*Brief*
Each line of the data that includes the string "Locate" is to be copied out.

*Material for this task*
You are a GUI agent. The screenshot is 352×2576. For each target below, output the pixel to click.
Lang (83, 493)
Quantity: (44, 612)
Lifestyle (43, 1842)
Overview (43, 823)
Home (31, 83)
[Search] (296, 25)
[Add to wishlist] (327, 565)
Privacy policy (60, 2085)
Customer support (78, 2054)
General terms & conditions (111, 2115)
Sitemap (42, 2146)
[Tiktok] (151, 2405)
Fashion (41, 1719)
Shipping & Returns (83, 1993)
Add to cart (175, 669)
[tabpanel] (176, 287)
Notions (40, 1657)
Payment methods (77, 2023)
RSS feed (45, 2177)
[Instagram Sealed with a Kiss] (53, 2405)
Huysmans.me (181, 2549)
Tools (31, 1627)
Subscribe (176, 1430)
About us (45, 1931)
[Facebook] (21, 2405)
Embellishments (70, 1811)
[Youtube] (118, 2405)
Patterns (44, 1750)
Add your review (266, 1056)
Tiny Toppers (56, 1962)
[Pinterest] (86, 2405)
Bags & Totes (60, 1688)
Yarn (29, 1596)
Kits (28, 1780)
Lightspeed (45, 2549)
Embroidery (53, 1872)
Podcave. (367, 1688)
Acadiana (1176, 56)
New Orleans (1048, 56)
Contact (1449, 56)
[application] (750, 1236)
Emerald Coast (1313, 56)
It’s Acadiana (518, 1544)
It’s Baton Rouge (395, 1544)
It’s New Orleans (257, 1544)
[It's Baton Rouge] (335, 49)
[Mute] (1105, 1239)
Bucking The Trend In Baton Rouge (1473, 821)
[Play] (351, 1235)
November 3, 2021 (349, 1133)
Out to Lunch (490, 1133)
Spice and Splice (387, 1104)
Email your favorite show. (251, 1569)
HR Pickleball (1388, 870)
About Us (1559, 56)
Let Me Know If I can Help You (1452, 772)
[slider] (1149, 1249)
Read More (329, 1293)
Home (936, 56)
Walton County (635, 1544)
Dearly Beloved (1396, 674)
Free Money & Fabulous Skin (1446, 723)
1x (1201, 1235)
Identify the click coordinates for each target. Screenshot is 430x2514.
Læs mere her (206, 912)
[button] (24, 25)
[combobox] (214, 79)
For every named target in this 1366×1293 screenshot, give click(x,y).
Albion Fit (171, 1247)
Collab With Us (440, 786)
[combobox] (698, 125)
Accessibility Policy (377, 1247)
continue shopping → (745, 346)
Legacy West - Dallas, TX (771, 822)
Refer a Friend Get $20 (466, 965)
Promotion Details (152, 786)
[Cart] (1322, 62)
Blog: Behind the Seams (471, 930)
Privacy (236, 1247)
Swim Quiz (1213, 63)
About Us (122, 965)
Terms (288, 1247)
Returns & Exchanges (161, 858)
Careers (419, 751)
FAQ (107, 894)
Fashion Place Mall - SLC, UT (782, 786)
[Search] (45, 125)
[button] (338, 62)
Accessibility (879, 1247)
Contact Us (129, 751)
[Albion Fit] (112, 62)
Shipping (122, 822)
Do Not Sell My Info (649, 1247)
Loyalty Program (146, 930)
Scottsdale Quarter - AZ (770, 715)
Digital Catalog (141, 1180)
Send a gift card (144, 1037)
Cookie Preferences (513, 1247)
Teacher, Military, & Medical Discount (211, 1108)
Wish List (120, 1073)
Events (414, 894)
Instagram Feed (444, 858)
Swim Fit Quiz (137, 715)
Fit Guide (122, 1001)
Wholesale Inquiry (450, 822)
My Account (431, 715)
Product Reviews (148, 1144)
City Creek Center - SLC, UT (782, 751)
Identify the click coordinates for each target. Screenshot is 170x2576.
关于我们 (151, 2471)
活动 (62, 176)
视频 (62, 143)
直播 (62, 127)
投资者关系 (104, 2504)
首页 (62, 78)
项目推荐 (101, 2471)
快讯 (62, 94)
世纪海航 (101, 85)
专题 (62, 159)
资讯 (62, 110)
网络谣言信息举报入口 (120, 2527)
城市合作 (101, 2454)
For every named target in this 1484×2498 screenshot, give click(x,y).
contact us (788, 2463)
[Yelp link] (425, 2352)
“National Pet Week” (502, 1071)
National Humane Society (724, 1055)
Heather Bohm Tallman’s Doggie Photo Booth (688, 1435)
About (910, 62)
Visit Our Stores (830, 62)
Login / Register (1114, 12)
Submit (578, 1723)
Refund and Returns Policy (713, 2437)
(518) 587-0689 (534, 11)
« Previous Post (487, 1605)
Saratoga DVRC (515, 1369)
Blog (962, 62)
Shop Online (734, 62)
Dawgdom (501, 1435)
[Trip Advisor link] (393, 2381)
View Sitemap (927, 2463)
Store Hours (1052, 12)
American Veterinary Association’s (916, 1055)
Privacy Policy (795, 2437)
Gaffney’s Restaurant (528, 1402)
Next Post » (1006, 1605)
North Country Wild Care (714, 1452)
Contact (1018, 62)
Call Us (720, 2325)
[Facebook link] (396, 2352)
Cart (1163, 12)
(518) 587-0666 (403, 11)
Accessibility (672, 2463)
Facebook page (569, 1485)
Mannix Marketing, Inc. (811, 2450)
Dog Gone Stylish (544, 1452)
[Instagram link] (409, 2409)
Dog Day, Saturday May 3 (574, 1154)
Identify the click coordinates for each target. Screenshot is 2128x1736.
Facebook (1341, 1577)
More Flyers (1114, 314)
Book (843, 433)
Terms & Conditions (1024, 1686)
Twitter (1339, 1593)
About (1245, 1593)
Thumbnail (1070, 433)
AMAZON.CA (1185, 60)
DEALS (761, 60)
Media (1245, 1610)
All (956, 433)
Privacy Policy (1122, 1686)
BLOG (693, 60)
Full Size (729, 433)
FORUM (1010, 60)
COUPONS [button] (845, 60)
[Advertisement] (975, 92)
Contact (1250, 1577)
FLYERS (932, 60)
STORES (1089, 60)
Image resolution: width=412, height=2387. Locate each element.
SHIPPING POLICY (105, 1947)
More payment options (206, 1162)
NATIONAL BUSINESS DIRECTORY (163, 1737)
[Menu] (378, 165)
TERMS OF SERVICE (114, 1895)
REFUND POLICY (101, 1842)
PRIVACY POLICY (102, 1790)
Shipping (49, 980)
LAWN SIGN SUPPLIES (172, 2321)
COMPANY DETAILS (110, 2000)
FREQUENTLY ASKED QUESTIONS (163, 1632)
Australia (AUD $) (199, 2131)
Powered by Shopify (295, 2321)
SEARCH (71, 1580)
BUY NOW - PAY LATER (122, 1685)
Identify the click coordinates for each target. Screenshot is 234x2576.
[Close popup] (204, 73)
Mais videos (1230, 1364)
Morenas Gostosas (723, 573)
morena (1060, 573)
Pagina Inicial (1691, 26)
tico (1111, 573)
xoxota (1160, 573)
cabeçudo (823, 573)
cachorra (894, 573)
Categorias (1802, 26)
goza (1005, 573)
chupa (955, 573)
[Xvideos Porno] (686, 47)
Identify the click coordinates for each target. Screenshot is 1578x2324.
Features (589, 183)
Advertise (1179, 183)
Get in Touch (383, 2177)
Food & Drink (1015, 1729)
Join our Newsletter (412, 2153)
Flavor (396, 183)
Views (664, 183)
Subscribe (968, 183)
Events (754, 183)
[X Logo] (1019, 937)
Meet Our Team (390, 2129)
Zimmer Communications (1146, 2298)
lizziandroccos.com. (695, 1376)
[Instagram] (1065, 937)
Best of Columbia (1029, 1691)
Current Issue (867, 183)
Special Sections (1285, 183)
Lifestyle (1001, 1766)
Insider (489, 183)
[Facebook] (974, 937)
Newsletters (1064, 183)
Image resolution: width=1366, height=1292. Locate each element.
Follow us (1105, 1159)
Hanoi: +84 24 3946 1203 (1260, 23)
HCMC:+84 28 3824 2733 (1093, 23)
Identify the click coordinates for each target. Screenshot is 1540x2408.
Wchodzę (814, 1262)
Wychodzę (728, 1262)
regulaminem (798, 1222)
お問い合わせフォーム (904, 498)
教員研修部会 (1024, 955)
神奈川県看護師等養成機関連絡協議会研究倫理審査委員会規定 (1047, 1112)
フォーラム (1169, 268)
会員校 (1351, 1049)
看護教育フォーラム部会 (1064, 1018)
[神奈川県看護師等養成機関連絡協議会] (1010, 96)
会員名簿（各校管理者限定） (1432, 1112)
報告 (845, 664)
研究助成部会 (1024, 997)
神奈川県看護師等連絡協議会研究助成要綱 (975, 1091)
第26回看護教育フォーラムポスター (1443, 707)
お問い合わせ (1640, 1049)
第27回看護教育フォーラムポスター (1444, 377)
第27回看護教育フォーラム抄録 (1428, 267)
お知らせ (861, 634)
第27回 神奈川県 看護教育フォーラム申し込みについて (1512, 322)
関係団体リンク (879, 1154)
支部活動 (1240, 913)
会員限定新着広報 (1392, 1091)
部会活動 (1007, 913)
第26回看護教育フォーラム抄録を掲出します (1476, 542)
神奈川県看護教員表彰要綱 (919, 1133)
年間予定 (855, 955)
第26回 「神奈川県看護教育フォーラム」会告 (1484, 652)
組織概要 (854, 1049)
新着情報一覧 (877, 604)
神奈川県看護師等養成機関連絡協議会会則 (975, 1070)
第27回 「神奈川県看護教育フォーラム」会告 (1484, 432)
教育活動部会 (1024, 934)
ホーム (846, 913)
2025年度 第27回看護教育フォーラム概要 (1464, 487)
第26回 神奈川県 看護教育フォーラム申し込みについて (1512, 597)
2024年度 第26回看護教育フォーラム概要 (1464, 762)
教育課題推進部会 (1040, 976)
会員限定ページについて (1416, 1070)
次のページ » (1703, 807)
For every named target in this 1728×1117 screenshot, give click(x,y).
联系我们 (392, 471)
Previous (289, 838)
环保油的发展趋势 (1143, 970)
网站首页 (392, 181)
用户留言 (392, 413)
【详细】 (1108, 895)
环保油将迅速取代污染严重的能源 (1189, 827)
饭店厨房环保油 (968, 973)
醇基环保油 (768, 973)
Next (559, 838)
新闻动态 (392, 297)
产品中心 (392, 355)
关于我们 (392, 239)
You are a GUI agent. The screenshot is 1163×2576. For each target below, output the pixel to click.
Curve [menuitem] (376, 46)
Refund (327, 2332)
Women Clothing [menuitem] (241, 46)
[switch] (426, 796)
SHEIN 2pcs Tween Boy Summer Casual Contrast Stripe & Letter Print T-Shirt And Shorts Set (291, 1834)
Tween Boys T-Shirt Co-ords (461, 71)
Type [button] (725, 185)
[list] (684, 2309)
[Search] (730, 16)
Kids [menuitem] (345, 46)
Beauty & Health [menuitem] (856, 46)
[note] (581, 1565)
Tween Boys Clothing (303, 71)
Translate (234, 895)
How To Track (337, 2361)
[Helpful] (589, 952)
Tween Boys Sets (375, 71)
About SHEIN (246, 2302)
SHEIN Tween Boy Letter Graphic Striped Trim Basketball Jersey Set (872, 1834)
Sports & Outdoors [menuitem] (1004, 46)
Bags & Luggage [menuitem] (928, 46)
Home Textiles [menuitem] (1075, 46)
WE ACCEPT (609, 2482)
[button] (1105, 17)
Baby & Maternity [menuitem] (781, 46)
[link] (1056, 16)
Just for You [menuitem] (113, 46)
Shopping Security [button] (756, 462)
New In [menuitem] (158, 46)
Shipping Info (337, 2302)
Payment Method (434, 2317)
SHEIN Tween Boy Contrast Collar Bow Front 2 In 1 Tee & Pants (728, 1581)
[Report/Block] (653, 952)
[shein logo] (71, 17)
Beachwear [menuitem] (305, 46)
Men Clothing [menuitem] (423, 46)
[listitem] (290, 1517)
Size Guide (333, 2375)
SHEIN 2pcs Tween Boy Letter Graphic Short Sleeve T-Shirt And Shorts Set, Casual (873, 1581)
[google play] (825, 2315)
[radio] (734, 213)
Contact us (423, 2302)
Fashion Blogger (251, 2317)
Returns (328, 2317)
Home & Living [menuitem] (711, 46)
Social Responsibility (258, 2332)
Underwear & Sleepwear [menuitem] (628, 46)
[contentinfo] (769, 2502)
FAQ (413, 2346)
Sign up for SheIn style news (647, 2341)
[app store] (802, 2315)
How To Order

*Written answer*
Image resolution: width=412, height=2387. Locate each element.
Image resolution: width=1366, height=1292. Locate each element.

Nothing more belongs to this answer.